Il parla ainsi, et le vieillard trembla et obéit. Et le Pèléide sauta comme un lion hors de la tente. Et il n’était point seul, et deux serviteurs le suivirent, le héros Automédôn et Alkimos. Et Akhilleus les honorait entre tous ses compagnons depuis la mort de Patroklos. Et ils dételèrent les chevaux et les mulets, et ils firent entrer le héraut de Priamos et lui donnèrent un siége. Puis ils enlevèrent du beau char les présents infinis qui rachetaient Hektôr ; mais ils y laissèrent deux manteaux et une riche tunique pour envelopper le cadavre qu’on allait emporter dans Ilios.

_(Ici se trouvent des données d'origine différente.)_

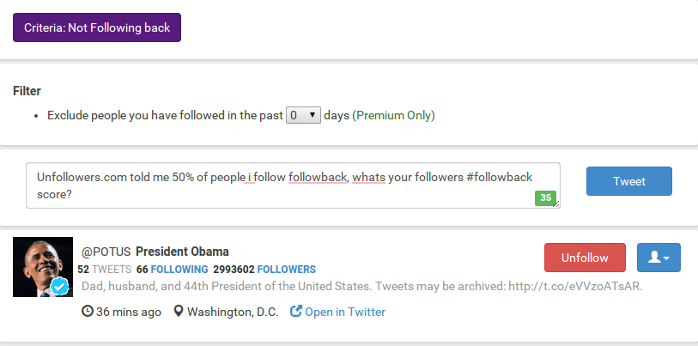This screenshot has height=346, width=698.
Task: Click the location pin icon near Washington, D.C.
Action: (x=179, y=312)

Et Akhilleus, appelant les femmes, leur ordonna de laver le cadavre et de le parfumer à l’écart, afin que Priamos ne vît point son fils, et de peur qu’en le voyant, le père ne pût contenir sa colère dans son cœur irrité, et qu’Akhilleus, furieux, le tuât, en violant les ordres de Zeus. Et après que les femmes, ayant lavé et parfumé le cadavre, l’eurent enveloppé du beau manteau et de la tunique, Akhilleus le souleva lui-même du lit funèbre, et, avec l’aide de ses compagnons, il le plaça sur le beau char. Puis, il appela en gémissant son cher compagnon :

— Ne t’irrite point contre moi, Patroklos, si tu apprends, chez Aidès, que j’ai rendu le divin Hektôr à son père bien-aimé ; car il m’a fait des présents honorables, dont je te réserve, comme il est juste, une part égale.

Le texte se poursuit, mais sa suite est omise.